Las declaraciones patrimoniales resultan instrumentos de transparencia y rendición de cuentas porque sirven para conocer la situación financiera, las propiedades, los bienes, los activos y pasivos, y otros aspectos del patrimonio de un funcionario. Con esta información es posible revisar, en concreto, si hay incrementos en la riqueza y si éstos se corresponden con el nivel de ingresos; también permite saber cuáles son los intereses privados de un servidor público y evaluar si pueden tener conflicto con el desempeño de sus funciones públicas —por ejemplo, tener participaciones en alguna empresa del mismo ramo de la dependencia en que trabaja—.

Como decíamos en nuestra colaboración anterior, estos documentos no son públicos a nivel federal en México —señalamos ya las excepciones de Chihuahua y Aguascalientes— pues su apertura depende de la voluntad del servidor público. Esto es así —de acuerdo con la exposición de motivos de la ley— porque las declaraciones patrimoniales también incluyen datos personales; es decir, información que se clasifica como confidencial porque hace identificable a una persona.

Por ello es indispensable tener claro que el acceso a las declaraciones patrimoniales no es un asunto de morbo: no se trata de conocer la vida privada de los funcionarios públicos ni de indagar en sus hábitos cotidianos, pues eso resulta irrelevante. De lo que se trata, insistimos, es de tener disponible la información necesaria para ejercer control ciudadano sobre los servidores públicos y, en este caso, prevenir y detectar actos de corrupción y conflictos de interés.

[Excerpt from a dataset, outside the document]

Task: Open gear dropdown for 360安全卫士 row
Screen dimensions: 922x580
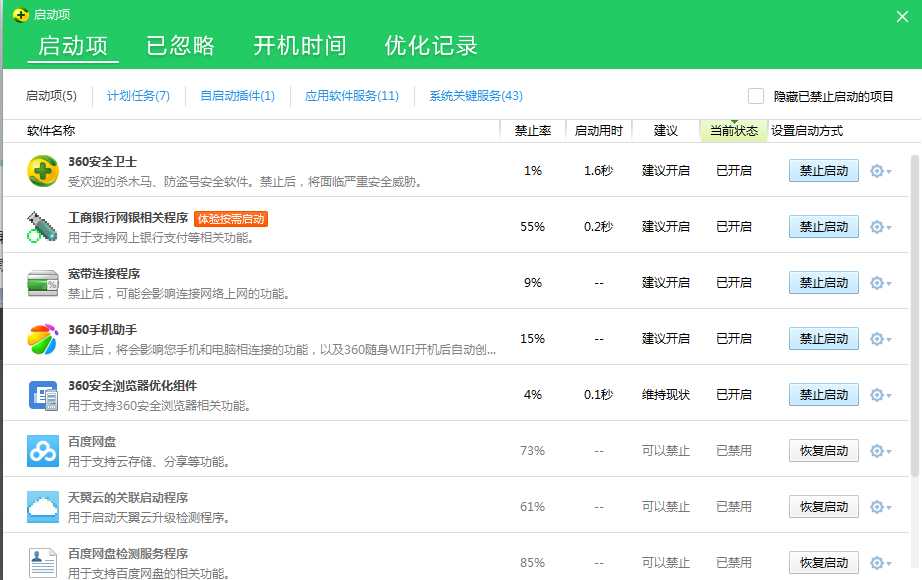Action: tap(880, 171)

Para evitar cualquier uso inadecuado de la información, nuestro marco normativo de transparencia y protección de datos personales ya admite la posibilidad de elaborar versiones públicas de los documentos, precisamente para evitar la difusión de la información que es más sensible pero, sobre todo, que no es relevante para el interés público. Otro ejemplo: en Argentina, para limitar y mantener bajo control el uso de este tipo de información, quien la solicita debe dar su nombre y el objetivo de su petición, además de que se estipula expresamente varias prohibiciones para su uso. Ambas alternativas ayudan también a prevenir problemas de seguridad.

La corrupción —o la percepción sobre la misma— influye en la confianza hacia las instituciones de un país.

Una revisión de cualquier encuesta, pública o privada, que pregunte sobre el desempeño del gobierno lo confirma. Es por ello que cualquier democracia debe contar con mecanismos de rendición de cuentas para limitar el ejercicio arbitrario del poder. El control sobre este ejercicio se basa en la información disponible, que sirve para exponer las discrepancias entre las conductas en la práctica y el mandato institucional.

Es también importante tener claro que el acceso a versiones públicas de las declaraciones patrimoniales es un elemento, entre otros, de un entramado más amplio de rendición de cuentas. Es decir que, por sí mismas, no garantizan acabar con la corrupción pero sí ayudan a disminuir los espacios de oportunidad para conductas ajenas al interés público. De esta forma podremos contar con una herramienta adicional que, si bien no será una solución definitiva para la corrupción, sí podrá ayudar a contener las tentaciones en el ejercicio de la función pública y amainar el descrédito de la clase política.

Las opiniones recogidas en este texto pertenecen exclusivamente a Guillermo Ávila.